Rev. John Alexander Dowie, with his Christian Catholic Church of Zion, must be judged from an entirely different view-point than Mrs. Eddy. It is true, this latter-day saint arrives at exactly the same end as Mrs. Eddy—namely, at the absolute rejection of professional treatment, medical as well as surgical. But he arrives at this theory, which so closely concerns both his own health and that of his adherents, by an entirely different way from that taken by the Eddy woman. An unquestioning belief, which in its naïveté is almost touching, leads him to hold that all utterances of the Old as well as of the New Testament are direct revelations of God. The further consequence of this constancy of faith is the desire to believe and to follow everything that is contained in the Bible, to the widest extent and with the closest adherence to the wording of the book. And as the book of Exodus, xv : 26, states, “I am the Lord that healeth thee,” and in the Epistle to James, v : 14-16, prayer is recommended as the best remedy in diseases, Dowie concludes that prayer must be resorted to as the sole means of treating and curing all forms of disease. Prayer is declared by him to be much more efficacious, in surgical cases, than the skill of the most experienced operator.

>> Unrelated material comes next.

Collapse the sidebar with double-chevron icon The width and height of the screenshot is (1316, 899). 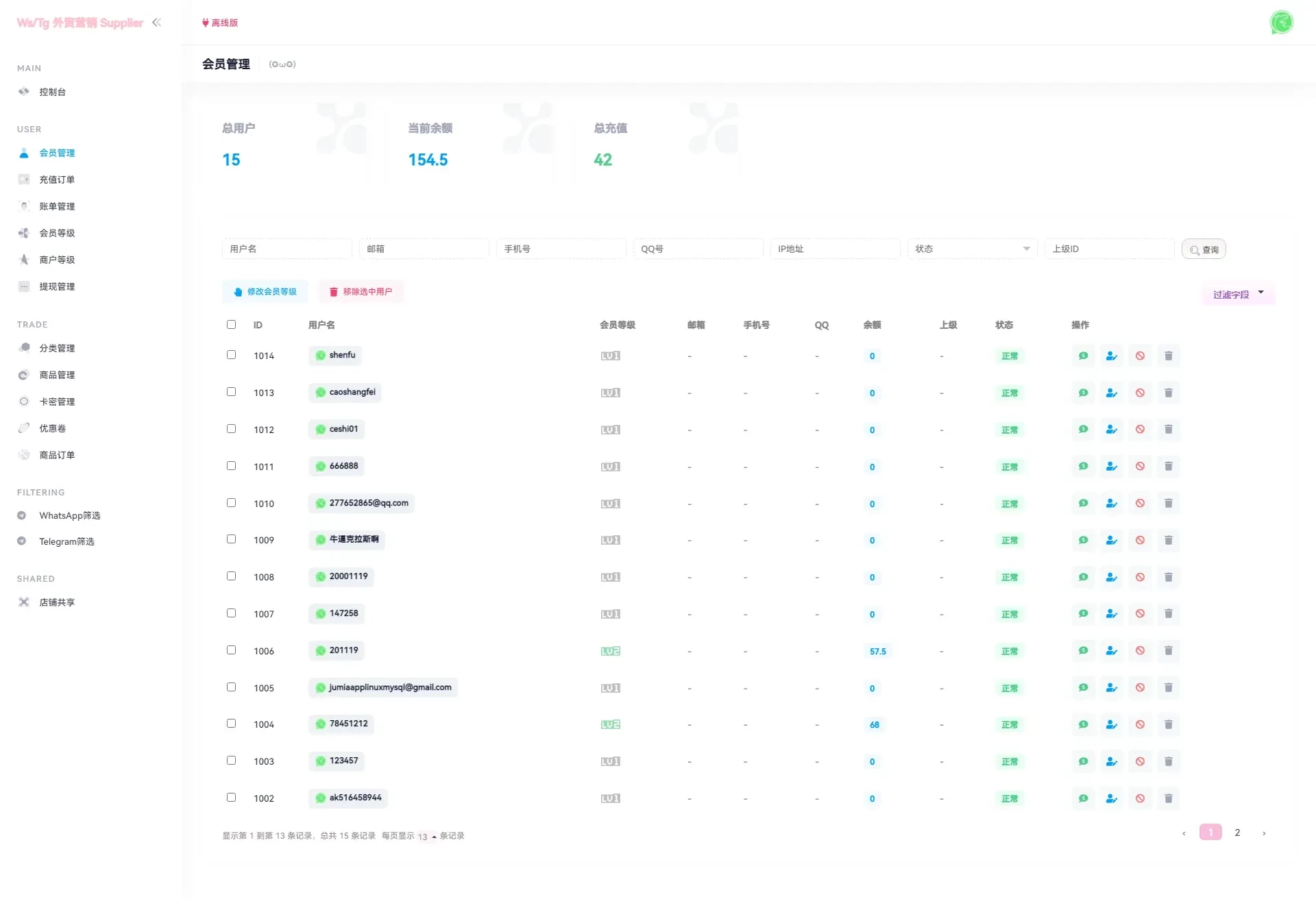(157, 23)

Dowie, therefore, occupies exactly the same standpoint as the Christians of the first centuries after Christ, who also believed that prayer would render the best assistance in all ailments of the body. Twenty centuries, therefore, with all their immense advance in the training of thought and in the recognition of nature, have not been able to rid humanity of the conception that the omnipotence of God, among many other manifestations, is to busy itself in the daily regulation of the human body with all its numerous functions. Wherever this conception obtains a firm foothold superstition, with its acts of miraculous healing, never fails to follow. Accordingly, all historic periods of our cultural development, in which the theocratic belief has been on the ascendant, are characterized by an excessive development of medical superstition.